Che l’Europa nel suo insieme incontri il favore dei mercati è provato dalla prima emissione di eurobond: 17 miliardi per il fondo Sure con 233 miliardi di richieste, l’anteprima del Recovery. Ma la risposta è più articolata. “L’investitore globale deve scegliere dove puntare”, spiega Brunello Rosa, cofondatore del think-tank Rosa & Roubini Associates. “Se decide di giocare in serie A trova Germania, Usa, Francia, UK e ora Italia. Tutti a pari merito quanto a solvibilità grazie alla rete di sicurezza di governi, Ue, banche centrali. Il gap nel rating giustifica però che l’Italia sia l’unica a garantire rendimenti positivi: a parità di altre condizioni, cosa sceglierà il nostro investitore?C’è peraltro qualche merito: “L’Italia è il Paese che nel terzo trimestre ha saputo riprendersi meglio dal punto di vista industriale, recuperando i livelli produttivi pre-Covid”, ricorda Massimo Bordignon, economista della Cattolica. Stefano Manzocchi, capo ufficio studi Confindustria, puntualizza: “Considerando gli oneri finanziari l’industria ha recuperato il 28-30% del fatturato nel terzo trimestre, ma aveva perso il 50% in precedenza. Ma ora tremiamo per la velocità d’ingresso nel 2021: le previsioni del +6% di Pil per l’anno prossimo andranno ridimensionate”.Ci sono misure che sembrano (o forse sono) fatte apposta per puntellare l’Italia. I famigerati parametri di Maastricht non verranno più ripristinati tali e quali: si cercheranno standard compatibili con il “new normal” del dopo-crisi con tutti i Paesi industrializzati (tranne la Germania) che sfondano il 100% di debito/Pil.

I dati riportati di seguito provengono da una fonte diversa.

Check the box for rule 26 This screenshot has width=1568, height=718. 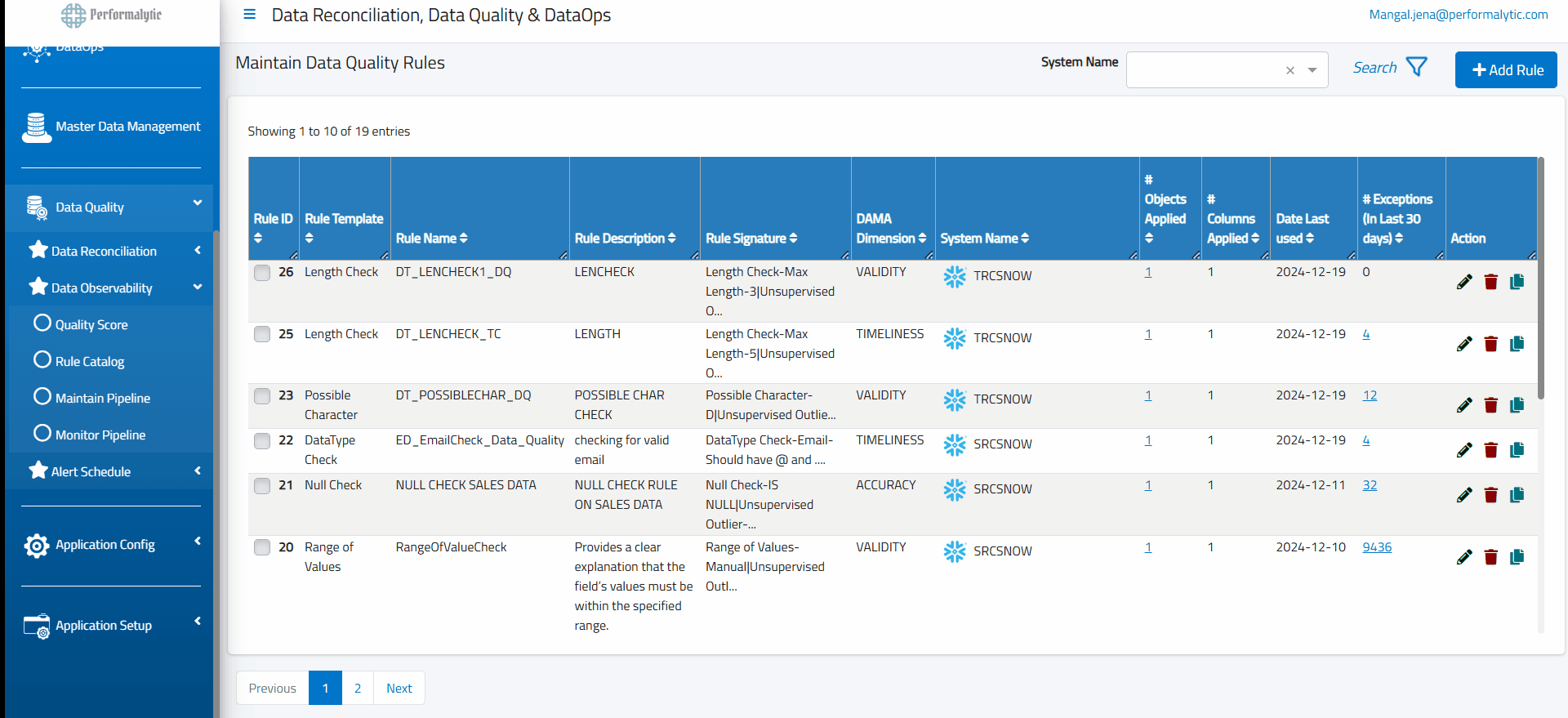point(262,273)
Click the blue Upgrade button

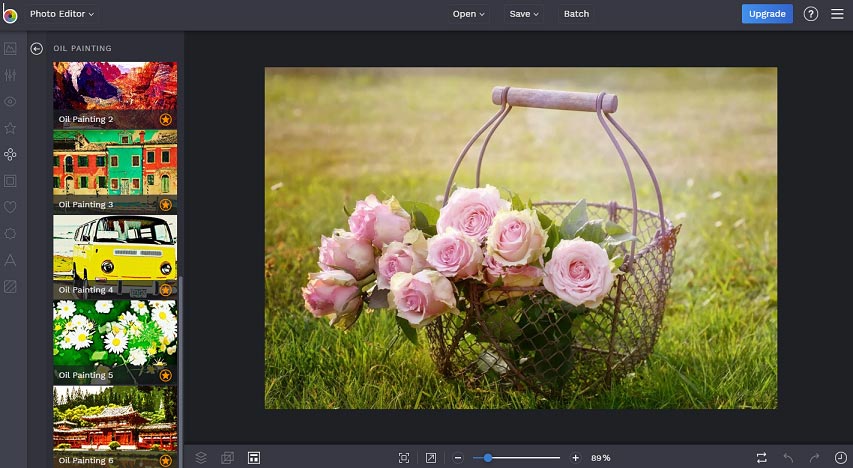click(767, 14)
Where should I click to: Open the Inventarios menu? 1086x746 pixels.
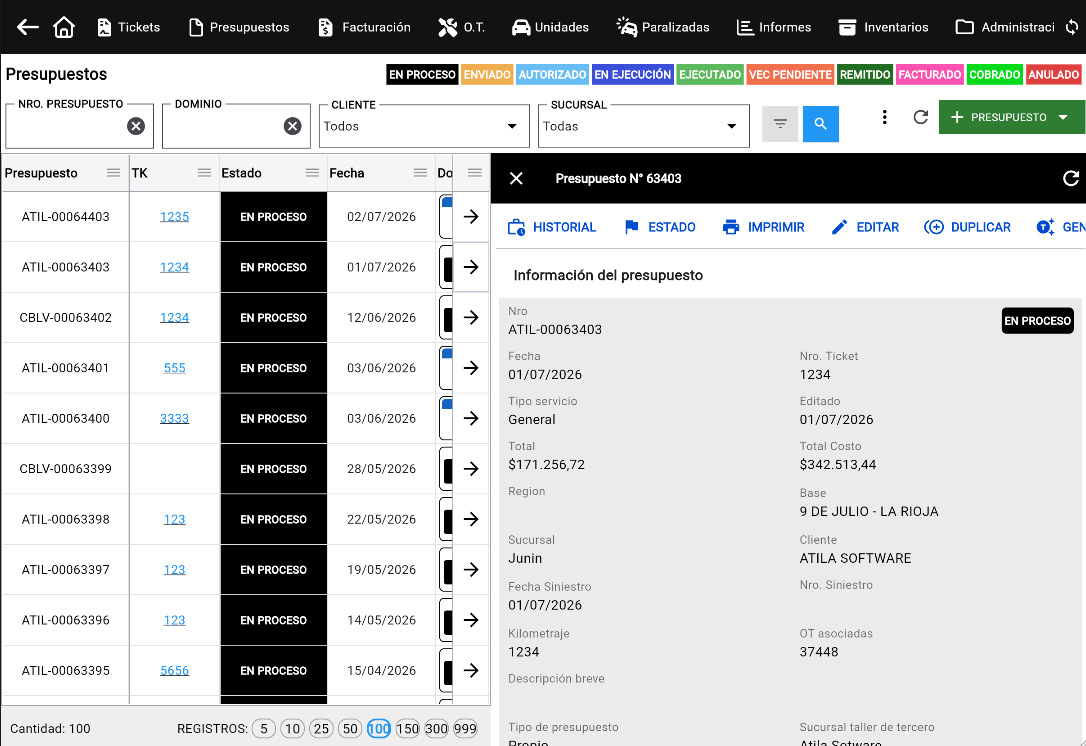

Dal punto di vista finanziario, la Bce ha disposto che le banche quando danno in garanzia i titoli per avere denaro dall’Eurotower, hanno più possibilità. La regola era: i titoli devono avere l’investment grade. Ora possono essere junk bond purché fossero investment grade prima della crisi.È il caso dei fallen angel, e l’Italia era candidata a diventare un fallen angel.
Ancora: prima di prelevare dalla Bce le banche dovevano mettere sul tavolo solo attivi di qualità (Tier 1): ora è concesso di raschiare dal barile fondi più “scadenti” come le obbligazioni derivate. Tutto sembra “tornare” per sostenere la nostra economia brutalmente attaccata dal virus. Ma la vera soddisfazione ce la regala il rapporto S&P che accompagna il mini-upgrade del 23 ottobre: “Il debito privato (famiglie e aziende) in Italia è il più basso del G7 con il 110% del Pil: meno della metà dell’Olanda dov’è il 250%”. La capofila dei “frugali”.